ASSIGNED TASK
With pictures excluded, repeat exactly the lines from the one containing "You are a computer-use agent." through the last line of the material below.

EXTRACTED ENTRIES
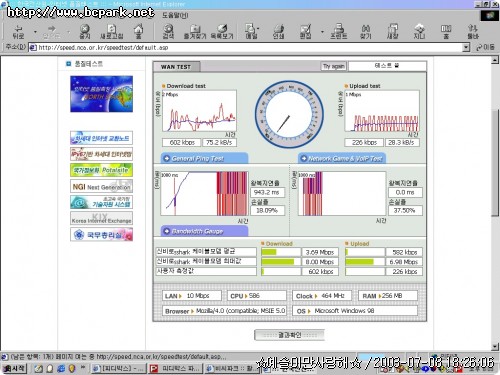Expand the address bar dropdown arrow
Image resolution: width=500 pixels, height=375 pixels.
466,47
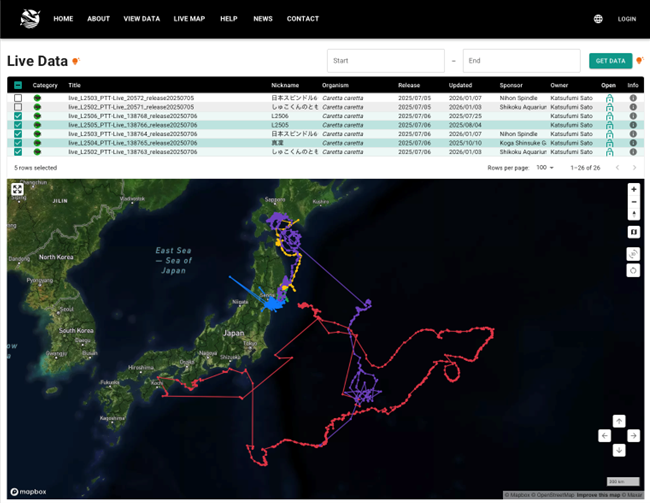Enter fullscreen map mode
This screenshot has width=650, height=503.
[18, 189]
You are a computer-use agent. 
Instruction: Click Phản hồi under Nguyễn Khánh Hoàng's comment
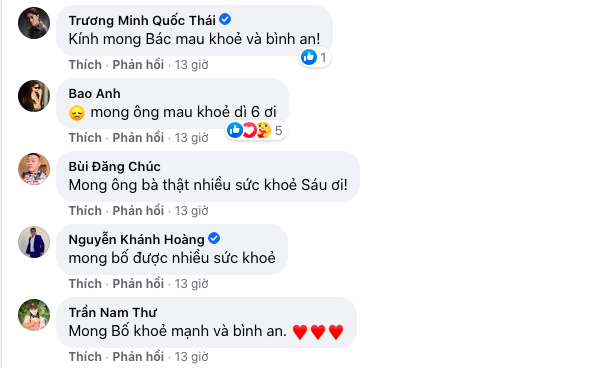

YOUR SOLUTION
You are a computer-use agent. 
Instruction: Click Phản hồi under Nguyễn Khánh Hoàng's comment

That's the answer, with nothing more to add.